▸ **Excerpted data**:
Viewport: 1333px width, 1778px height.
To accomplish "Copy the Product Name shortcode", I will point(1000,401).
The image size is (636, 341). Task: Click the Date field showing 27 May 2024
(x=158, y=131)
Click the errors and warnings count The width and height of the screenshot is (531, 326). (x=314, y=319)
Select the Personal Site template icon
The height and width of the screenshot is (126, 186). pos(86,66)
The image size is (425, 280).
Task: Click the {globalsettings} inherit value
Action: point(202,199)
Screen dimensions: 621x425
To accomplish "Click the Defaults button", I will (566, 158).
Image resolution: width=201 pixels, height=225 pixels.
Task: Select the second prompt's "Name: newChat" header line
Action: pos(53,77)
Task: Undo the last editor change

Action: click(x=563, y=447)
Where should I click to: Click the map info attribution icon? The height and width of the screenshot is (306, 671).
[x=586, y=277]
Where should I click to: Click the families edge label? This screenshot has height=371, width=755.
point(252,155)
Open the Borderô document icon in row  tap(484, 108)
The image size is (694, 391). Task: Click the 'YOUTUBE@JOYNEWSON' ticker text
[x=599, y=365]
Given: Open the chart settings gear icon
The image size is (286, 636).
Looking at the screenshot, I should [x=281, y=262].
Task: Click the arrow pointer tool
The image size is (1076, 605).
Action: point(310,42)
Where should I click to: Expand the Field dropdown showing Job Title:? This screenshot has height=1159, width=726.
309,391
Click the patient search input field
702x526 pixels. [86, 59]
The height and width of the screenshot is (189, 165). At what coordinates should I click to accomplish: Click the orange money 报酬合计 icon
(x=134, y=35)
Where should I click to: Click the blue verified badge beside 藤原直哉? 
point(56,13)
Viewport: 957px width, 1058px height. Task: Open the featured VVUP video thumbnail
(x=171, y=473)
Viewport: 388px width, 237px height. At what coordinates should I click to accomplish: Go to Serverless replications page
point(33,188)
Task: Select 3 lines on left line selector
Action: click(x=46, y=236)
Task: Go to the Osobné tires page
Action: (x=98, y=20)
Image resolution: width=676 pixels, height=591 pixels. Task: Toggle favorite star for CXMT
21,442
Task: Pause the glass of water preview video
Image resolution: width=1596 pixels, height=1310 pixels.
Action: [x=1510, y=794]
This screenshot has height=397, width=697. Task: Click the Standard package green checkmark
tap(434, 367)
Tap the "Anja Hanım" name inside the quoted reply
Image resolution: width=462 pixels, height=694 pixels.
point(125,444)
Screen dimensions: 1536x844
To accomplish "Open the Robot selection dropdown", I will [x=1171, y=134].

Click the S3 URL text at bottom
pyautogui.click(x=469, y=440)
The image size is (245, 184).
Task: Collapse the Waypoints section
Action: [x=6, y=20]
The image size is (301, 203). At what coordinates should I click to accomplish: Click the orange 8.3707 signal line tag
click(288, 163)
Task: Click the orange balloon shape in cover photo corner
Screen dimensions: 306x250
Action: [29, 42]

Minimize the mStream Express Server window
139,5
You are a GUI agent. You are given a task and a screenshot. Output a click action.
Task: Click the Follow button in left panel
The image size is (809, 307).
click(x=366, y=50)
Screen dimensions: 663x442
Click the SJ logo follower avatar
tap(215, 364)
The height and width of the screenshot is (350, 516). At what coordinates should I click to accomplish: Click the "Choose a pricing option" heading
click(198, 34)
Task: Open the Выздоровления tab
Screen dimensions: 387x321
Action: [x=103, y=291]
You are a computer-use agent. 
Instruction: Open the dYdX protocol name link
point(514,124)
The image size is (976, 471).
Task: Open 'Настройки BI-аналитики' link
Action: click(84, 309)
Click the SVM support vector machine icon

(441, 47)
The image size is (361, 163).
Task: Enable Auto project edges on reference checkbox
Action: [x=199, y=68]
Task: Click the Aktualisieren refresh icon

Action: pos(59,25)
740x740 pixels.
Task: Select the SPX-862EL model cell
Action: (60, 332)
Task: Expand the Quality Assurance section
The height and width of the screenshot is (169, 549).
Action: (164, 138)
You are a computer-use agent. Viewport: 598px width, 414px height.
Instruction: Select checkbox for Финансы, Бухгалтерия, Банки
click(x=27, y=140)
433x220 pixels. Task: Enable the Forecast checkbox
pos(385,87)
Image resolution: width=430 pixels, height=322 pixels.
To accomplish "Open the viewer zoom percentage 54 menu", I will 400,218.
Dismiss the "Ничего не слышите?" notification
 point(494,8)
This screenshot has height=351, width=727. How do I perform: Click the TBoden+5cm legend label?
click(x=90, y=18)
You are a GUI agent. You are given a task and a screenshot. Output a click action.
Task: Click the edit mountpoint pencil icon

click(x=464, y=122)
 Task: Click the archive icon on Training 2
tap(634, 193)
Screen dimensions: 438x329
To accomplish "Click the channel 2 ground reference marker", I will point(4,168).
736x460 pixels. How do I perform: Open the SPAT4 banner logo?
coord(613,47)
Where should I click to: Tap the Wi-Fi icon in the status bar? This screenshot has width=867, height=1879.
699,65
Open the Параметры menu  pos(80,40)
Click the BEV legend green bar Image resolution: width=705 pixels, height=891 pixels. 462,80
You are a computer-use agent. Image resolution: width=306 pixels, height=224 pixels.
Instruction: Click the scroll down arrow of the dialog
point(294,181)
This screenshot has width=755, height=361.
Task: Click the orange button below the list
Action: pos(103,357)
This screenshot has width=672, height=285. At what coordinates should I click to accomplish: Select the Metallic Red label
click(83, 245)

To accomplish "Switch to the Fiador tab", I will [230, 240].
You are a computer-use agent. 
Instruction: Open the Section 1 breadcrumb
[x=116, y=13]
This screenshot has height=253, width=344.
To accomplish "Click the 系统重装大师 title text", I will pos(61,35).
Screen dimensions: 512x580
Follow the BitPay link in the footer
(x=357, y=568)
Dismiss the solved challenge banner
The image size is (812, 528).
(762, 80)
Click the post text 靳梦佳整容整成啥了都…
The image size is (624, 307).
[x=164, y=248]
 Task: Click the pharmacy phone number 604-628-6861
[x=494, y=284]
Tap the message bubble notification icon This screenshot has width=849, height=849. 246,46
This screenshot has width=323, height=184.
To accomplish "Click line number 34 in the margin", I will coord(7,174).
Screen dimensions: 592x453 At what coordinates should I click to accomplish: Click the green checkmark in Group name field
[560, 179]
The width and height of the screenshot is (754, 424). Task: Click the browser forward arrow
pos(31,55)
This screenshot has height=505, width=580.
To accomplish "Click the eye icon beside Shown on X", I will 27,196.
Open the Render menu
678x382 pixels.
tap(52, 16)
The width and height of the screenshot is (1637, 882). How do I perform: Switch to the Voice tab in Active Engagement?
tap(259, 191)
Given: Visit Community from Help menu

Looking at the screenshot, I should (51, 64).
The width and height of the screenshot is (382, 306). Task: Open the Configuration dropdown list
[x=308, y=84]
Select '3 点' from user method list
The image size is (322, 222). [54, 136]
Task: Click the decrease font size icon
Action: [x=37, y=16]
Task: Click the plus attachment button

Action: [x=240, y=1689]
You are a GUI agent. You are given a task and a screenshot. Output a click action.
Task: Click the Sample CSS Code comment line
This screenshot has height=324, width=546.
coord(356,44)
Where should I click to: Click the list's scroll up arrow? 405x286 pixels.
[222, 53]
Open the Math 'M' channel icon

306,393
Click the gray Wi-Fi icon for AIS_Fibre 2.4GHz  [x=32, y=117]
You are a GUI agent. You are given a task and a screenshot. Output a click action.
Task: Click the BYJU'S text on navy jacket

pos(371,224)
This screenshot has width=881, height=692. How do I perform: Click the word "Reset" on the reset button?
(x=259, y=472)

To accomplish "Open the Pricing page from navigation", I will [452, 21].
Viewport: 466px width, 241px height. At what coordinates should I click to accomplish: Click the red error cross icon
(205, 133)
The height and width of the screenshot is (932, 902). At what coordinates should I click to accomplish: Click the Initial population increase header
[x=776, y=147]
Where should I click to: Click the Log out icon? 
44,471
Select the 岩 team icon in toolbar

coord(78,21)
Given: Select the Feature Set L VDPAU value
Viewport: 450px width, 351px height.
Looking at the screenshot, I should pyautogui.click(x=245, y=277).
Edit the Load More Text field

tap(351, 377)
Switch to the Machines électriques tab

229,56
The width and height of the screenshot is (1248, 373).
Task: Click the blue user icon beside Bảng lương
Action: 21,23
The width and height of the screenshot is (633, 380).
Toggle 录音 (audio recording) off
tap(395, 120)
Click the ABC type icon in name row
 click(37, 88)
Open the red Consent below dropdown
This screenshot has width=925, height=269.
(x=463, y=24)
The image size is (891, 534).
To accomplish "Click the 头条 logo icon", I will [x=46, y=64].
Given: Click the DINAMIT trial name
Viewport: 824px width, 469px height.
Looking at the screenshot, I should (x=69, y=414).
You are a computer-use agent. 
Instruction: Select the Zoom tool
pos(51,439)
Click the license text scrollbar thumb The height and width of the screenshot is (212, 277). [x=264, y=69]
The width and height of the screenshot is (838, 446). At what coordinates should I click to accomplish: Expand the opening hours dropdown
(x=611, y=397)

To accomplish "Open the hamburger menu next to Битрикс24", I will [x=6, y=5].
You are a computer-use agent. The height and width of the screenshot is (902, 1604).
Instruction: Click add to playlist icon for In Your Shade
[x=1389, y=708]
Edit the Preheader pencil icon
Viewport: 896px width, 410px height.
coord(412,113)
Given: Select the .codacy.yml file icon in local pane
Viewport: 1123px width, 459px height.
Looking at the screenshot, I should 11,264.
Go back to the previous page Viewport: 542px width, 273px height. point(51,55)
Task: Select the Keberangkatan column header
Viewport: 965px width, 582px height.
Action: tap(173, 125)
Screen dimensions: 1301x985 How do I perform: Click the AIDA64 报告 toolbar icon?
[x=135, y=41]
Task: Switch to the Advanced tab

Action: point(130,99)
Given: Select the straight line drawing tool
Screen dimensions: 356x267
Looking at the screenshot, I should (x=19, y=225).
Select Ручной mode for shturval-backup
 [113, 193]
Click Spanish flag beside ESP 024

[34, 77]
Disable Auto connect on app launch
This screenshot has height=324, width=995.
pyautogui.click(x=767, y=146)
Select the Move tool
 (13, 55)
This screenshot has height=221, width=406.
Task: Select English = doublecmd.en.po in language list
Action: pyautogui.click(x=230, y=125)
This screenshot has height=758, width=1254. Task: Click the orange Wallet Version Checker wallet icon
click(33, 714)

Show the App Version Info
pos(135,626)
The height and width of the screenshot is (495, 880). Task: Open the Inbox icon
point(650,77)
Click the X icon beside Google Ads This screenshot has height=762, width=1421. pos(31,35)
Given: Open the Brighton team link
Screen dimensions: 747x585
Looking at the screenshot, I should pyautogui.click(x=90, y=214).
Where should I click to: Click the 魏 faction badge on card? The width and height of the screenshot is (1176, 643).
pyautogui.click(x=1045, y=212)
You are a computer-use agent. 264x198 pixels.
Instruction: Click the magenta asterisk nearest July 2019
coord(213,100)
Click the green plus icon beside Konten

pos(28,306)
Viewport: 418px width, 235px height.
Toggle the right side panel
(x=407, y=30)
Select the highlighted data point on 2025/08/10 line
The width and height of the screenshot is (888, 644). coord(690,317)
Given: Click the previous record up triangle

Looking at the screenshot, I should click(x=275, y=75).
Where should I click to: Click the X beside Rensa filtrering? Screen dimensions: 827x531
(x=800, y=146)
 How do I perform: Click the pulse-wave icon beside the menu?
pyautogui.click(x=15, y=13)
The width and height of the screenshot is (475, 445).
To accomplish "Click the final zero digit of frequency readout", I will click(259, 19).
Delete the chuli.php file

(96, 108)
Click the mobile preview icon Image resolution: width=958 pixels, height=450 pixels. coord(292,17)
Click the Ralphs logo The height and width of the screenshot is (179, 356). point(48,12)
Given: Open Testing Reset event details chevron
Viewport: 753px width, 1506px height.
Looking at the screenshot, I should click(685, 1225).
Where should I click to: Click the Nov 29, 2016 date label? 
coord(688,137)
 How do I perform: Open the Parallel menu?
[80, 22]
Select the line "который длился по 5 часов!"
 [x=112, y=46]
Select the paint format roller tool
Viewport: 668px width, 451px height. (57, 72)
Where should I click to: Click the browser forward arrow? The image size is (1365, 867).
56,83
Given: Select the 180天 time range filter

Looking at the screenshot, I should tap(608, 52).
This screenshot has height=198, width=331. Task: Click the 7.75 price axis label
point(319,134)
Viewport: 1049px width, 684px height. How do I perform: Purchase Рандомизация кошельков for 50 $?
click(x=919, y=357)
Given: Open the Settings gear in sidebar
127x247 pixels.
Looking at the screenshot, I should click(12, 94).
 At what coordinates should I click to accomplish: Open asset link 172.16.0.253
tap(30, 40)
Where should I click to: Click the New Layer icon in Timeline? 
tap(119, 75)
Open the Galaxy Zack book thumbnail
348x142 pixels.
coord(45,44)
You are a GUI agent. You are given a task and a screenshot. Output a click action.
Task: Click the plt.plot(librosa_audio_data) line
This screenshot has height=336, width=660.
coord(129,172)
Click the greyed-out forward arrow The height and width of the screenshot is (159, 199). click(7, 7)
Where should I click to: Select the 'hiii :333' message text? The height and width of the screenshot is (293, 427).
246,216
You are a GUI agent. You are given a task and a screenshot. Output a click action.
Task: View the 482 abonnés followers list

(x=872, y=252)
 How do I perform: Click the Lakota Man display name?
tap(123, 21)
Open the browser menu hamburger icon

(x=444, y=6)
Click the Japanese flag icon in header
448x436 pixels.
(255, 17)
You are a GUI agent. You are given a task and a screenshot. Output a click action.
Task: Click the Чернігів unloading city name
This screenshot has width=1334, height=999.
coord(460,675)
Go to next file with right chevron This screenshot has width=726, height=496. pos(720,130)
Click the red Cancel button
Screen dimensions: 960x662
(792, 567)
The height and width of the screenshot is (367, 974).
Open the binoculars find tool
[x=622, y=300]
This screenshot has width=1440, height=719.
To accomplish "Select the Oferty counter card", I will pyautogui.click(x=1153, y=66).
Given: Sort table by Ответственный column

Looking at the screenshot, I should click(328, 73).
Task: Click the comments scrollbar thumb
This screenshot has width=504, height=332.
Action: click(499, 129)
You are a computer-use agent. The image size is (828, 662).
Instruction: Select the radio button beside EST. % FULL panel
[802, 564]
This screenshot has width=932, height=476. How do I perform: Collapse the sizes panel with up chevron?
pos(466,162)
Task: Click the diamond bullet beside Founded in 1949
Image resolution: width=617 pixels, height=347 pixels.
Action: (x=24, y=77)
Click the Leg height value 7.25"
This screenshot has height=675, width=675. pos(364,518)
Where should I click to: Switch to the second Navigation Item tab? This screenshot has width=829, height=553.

▸ **Required work**: Please report how many lines in the listing above contain the word "computer", and give nothing but the number.

▸ **Result**: 8